El mirador de la discordia
Polémica por una plataforma construida sobre el cañón del Colorado
La escena se ajustaba a la perfección a la imagen cinematográfica de los indios americanos. El hechicero de la tribu, con su corona de plumas y sus mocasines, movía un colorido sonajero al ritmo de la música nativa que sonaba por los altavoces. Al final de la ceremonia, reposó una mano sobre la pared y entonó un cántico en aras de la buena fortuna y la felicidad. La pared en cuestión pertenecía a una estructura de acero y cristal que para su tribu, los hualapai, puede convertirse en la salvación económica.

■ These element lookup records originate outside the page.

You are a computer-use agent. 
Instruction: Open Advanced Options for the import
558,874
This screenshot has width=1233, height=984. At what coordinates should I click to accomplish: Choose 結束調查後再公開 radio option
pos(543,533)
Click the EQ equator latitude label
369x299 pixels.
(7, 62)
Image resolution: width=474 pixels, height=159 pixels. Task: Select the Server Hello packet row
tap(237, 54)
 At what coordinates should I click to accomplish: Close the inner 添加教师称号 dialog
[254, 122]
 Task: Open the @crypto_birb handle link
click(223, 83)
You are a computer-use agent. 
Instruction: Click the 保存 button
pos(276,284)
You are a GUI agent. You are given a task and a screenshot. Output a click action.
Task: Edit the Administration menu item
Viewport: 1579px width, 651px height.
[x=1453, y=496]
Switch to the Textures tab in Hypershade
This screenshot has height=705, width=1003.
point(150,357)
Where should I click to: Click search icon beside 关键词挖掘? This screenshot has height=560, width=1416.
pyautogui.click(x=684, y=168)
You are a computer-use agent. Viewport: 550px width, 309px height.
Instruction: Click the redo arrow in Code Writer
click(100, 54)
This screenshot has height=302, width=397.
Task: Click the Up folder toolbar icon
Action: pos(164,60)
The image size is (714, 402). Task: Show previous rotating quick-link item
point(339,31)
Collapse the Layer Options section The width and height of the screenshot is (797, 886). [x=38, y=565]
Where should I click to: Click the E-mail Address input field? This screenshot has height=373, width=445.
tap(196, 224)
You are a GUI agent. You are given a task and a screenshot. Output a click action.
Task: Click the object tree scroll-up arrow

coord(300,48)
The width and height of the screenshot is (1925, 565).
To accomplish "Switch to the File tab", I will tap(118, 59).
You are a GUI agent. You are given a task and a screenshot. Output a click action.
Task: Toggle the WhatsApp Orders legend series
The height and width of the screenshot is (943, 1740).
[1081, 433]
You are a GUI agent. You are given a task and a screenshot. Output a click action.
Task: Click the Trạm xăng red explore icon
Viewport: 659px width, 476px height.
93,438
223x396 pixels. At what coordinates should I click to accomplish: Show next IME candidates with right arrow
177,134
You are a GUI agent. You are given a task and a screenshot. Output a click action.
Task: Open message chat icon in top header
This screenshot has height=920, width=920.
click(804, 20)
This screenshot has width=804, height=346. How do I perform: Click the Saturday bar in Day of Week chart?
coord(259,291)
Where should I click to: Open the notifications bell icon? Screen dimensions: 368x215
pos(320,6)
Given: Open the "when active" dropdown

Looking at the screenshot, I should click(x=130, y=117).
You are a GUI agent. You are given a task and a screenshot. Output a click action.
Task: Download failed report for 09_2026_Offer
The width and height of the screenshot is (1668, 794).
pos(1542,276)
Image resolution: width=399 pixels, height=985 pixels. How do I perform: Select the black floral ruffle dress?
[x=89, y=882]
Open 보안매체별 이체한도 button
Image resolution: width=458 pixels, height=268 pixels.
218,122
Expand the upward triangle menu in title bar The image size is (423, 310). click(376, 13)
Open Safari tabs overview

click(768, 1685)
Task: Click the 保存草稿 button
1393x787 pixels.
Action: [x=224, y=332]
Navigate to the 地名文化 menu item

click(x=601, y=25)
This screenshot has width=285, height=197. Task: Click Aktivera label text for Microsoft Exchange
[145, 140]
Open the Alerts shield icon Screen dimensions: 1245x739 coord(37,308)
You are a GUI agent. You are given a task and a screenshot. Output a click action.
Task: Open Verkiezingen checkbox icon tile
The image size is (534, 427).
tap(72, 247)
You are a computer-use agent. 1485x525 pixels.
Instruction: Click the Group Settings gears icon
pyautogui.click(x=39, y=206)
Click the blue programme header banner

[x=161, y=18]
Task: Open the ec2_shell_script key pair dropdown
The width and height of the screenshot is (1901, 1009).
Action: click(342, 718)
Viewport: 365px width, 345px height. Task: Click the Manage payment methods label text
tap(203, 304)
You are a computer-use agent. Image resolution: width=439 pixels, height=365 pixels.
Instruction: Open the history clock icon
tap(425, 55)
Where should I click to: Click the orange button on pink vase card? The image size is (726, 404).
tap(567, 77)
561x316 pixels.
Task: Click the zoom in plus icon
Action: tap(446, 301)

Para otros es un espanto arquitectónico que prostituye una de las grandes maravillas esculpidas por la naturaleza: el Gran Cañón del Colorado.
Los indios hualapai se asocian con un empresario de Las Vegas para explotar la instalación turística
El próximo día 20, en una ceremonia que promete excesos, el astronauta Buzz Aldrin será el primero en pasear por una plataforma construida a 1,3 kilómetros del suelo por el que circula el río Colorado. Desde esa altura, el caudal es un minúsculo hilo plateado en el fondo del abismo. La experiencia es impactante, porque el suelo del mirador -que tiene forma de herradura- es de cristal.
Para quienes lo han construido, el proyecto es un logro arquitectónico, porque ha desplazado una masa de 500.000 kilos sobre el vacío gracias a unos anclajes en el lateral del precipicio y un contrapeso sobre el tramo situado al borde del barranco. Los ecologistas creen que es un atentado medioambiental contra el que nada pueden hacer.
Una idea como ésta sólo podía haber surgido en un lugar acostumbrado a la exuberancia y consagrado a los más ridículos excesos artísticos y arquitectónicos, incluida Céline Dion. Fue, efectivamente, en Las Vegas en donde un empresario ideó una manera más de hacer dinero: se puso en contacto con los dueños de la tierra por la que transcurre una parte del cañón para ofrecerles una fuente común de ingresos en forma de balcón.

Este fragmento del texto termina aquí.